DATA SHOWN:
+===+

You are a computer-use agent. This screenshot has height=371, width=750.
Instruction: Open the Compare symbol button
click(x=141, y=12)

+===+

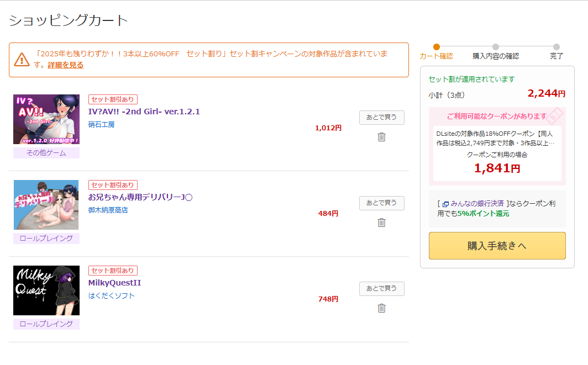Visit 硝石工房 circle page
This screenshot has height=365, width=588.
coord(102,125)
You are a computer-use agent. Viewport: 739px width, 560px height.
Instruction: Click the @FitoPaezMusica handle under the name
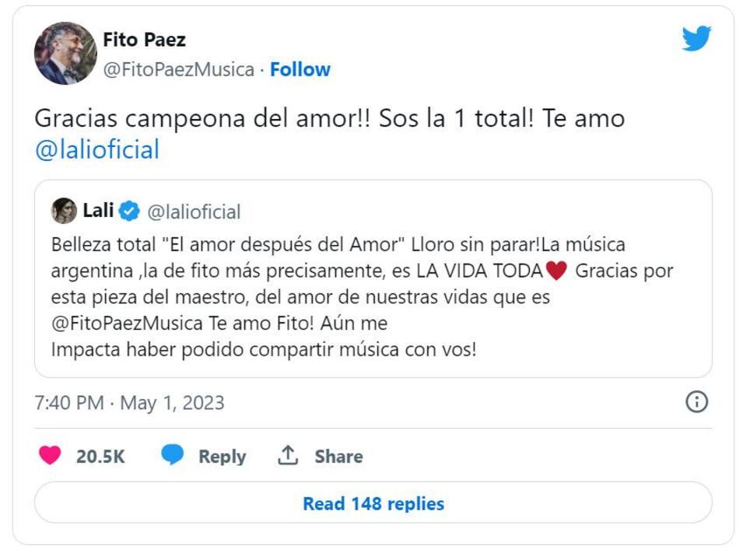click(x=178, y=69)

+===+

WHAT IS BEING ASKED:
Only the lines holding "computer" are wanted, so copy each of them from the material.

THE COMPLETED TASK:
You are a computer-use agent. This screenshot has height=371, width=750.
You are a computer-use agent. Viewport: 739px width, 560px height.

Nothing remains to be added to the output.